** MATERIAL FOR THIS TASK follows **
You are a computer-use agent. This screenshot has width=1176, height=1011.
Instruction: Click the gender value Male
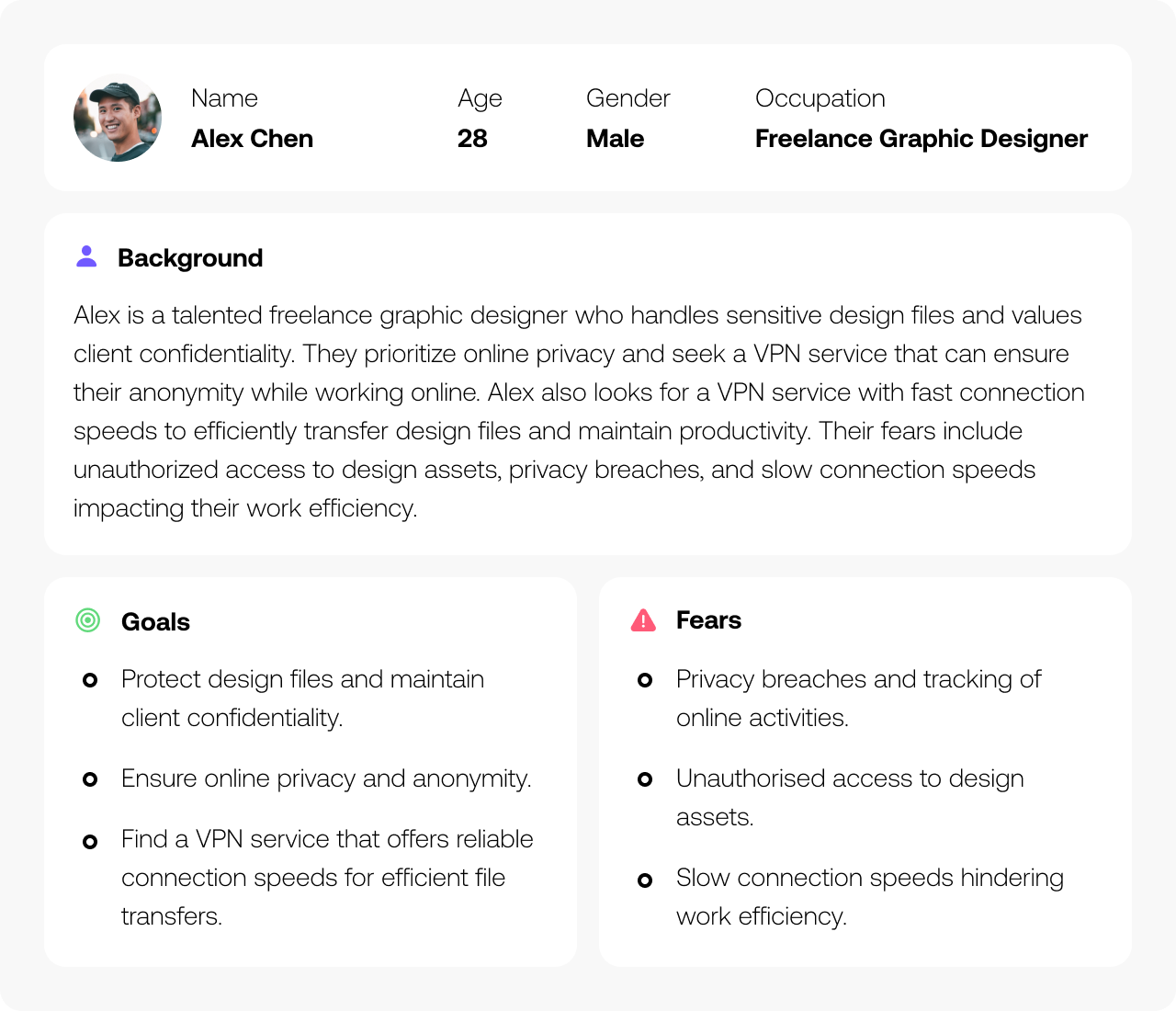pos(615,139)
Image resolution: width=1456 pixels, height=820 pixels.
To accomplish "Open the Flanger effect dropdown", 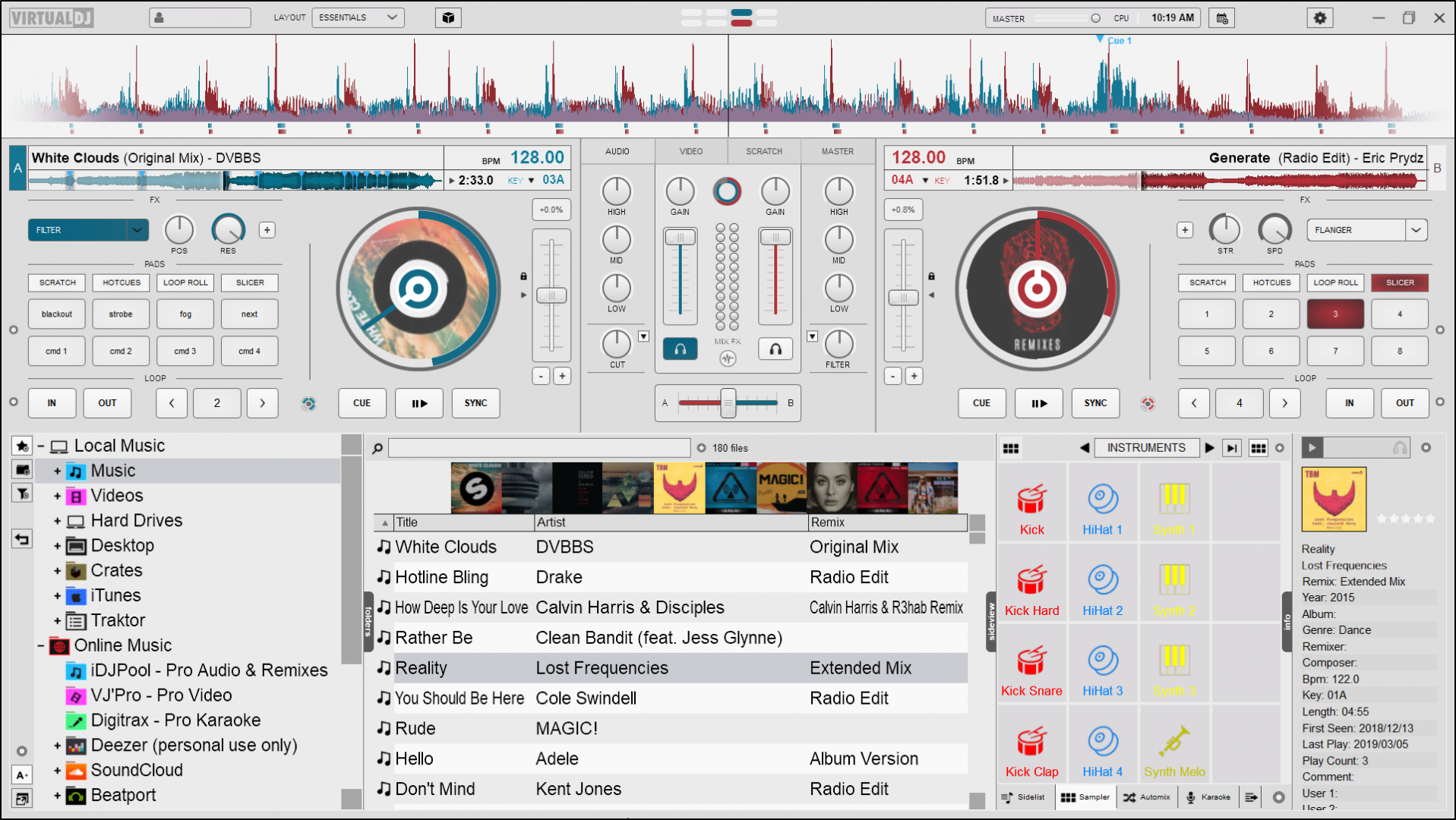I will (x=1416, y=230).
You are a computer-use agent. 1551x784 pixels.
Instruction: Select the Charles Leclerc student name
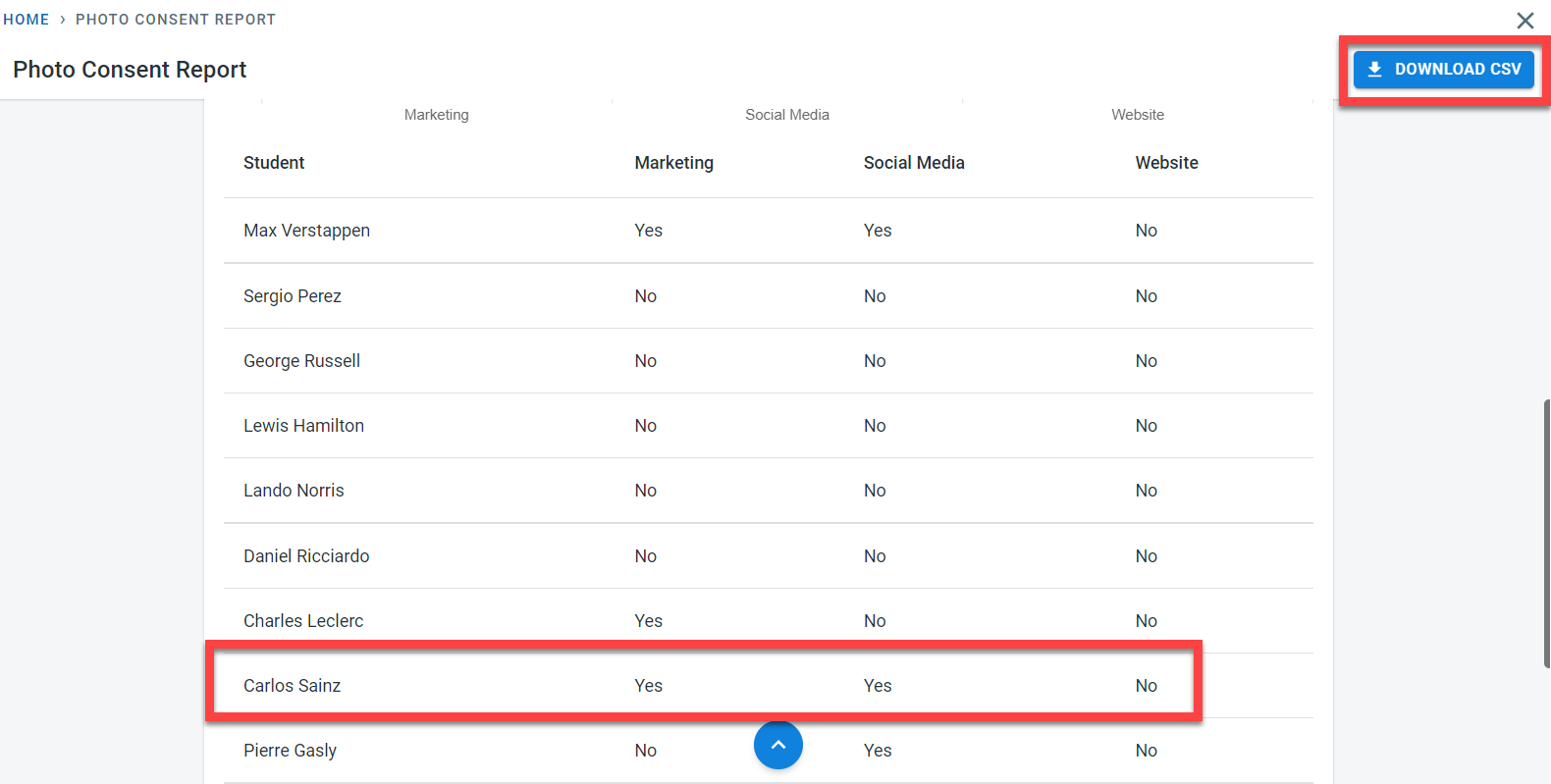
** End of MATERIAL FOR THIS TASK **
• _WHAT THIS TASK INVOLVES_
Collect each line above holding the string "computer".

• _YOUR RESPONSE_
You are a computer-use agent. This screenshot has width=1176, height=1011.
You are a computer-use agent. 1551x784 pixels.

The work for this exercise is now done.